Noise detection and Removal Using Cellular Automata:
In this algorithm [14], the first step is the detection of noisy points will be done using Adaptive Boundary Differentiate Noise Detection Method by Cellular Automata. In the second step, the value of
detected noisy pixels will be changed according to a Switching Median Filter based on Cellular Automata, which is used to remove impulse noise from noise corrupted images. In this algorithm an efficient Switching Median Filter based on Cellular Automata are proposed to remove low to high value of salt and pepper noise. The proposed filter performs well for gray scale image with different noise model of salt and pepper noise. In this algorithm Adaptive boundary Discriminative Noise Detection can accurately tell where the noise is, only noise affected pixels are replaced by Switching Median Filter based on Cellular Automata and intensity of unaffected pixels within the working window. Cellular Automata is a simple and robust method with parallelization ability used in for image processing applications such as improving image quality and it is best suited for real time applications.
Drawback of above algorithm is:

However, despite its simplicity, this method like median filter or other noise reduction methods, delivers a good result only when the corrupted noises are low, but in case of a high noise occurrence all effective pixels will change.


Performance metrics:
Study the performance of the detection schemes in identifying the noisy pixels in the image at different impulse noise ratios.

Peak Signal to Noise Ratio (PSNR):
PSNR analysis uses a standard mathematical model to measure an objective difference between two images. The PSNR block computes the peak signal tonoise ratio, in decibels, between two images. This ratio is often used as a quality measurement between the original and a compressed image. The higher the PSNR, the better the quality of the compressed or reconstructed image. The bigger PSNR, the less distortion.

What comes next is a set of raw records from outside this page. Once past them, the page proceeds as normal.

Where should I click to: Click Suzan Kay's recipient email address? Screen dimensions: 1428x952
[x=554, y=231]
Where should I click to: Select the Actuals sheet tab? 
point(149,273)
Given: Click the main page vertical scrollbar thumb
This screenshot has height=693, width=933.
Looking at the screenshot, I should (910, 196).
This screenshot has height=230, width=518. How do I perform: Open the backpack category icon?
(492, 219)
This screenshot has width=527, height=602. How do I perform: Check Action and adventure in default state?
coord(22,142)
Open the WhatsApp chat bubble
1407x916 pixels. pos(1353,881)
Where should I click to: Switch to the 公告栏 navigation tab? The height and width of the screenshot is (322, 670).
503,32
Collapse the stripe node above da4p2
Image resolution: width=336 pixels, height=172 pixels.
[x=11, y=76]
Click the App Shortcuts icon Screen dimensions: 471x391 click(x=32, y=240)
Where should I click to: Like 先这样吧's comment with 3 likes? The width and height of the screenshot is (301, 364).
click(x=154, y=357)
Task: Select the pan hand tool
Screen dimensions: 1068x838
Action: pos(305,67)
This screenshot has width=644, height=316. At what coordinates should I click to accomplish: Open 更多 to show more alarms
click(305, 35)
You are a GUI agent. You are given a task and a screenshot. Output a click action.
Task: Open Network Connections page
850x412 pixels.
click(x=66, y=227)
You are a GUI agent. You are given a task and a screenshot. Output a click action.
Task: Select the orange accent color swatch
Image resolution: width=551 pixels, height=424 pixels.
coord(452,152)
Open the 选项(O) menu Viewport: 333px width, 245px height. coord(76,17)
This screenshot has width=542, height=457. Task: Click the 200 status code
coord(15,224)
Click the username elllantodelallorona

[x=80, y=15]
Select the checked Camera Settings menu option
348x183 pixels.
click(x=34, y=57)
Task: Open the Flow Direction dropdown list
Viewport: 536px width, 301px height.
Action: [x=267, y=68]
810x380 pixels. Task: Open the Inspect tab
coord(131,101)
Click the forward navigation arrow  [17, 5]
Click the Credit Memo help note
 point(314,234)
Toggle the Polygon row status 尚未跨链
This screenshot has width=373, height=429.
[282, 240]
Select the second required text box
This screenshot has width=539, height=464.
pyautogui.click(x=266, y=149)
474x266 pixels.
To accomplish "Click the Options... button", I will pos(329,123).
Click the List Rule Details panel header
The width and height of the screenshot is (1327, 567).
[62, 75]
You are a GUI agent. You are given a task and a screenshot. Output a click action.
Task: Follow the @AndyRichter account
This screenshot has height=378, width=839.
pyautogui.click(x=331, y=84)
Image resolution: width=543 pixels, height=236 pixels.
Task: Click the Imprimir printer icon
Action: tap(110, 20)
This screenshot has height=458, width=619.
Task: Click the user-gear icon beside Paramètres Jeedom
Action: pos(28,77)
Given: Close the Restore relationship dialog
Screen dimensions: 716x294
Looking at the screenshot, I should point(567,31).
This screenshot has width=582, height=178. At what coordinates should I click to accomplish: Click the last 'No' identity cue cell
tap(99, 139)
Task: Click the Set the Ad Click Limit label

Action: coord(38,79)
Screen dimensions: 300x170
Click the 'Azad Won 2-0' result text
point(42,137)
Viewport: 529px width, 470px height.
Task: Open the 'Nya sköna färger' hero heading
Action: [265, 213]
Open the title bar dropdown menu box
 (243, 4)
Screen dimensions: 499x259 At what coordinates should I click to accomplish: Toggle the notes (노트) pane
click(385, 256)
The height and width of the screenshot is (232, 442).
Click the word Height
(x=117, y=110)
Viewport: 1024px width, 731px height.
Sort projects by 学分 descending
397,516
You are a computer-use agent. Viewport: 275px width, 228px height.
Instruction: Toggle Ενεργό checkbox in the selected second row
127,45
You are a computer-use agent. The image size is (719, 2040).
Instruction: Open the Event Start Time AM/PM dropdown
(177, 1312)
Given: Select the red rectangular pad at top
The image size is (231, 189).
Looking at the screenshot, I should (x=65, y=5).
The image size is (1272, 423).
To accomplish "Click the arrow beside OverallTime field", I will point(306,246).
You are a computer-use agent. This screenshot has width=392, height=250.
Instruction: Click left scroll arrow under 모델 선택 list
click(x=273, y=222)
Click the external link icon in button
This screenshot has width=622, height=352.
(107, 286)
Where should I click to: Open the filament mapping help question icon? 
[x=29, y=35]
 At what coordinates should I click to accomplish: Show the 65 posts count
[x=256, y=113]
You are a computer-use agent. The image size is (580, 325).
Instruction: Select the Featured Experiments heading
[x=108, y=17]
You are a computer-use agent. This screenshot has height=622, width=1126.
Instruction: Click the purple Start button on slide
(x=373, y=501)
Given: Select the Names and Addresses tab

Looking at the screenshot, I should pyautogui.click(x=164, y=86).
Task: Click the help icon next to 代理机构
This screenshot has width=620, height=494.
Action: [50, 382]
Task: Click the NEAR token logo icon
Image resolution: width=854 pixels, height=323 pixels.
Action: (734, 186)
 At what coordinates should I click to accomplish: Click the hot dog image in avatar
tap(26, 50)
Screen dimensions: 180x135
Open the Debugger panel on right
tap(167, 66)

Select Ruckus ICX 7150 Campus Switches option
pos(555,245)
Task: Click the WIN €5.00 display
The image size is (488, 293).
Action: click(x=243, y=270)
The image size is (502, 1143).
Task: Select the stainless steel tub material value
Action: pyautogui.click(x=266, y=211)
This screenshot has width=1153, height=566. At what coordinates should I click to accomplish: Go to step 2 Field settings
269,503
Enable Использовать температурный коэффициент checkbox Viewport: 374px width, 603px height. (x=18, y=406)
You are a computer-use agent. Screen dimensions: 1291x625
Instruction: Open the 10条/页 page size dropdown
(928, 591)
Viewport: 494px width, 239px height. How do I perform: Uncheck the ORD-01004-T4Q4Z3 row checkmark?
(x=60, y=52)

The Mean Square Error (MSE):
The MSE represents the cumulative squared error between the compressed and the original image, whereas PSNR represents a measure of the peak error. The lower the value of MSE, the lower the error, MSE is smaller, the performance is better, which means the filtered image is close to the original.


CONCLUSION
This paper surveys the impulse noise removal techniques and comparison of above existing algorithms is studied. Study of all algorithms and compare these to determine better detail preserving algorithm. This survey provides help to researchers for selecting the best algorithm with detail preserving for the removal of impulse noise from the digital images.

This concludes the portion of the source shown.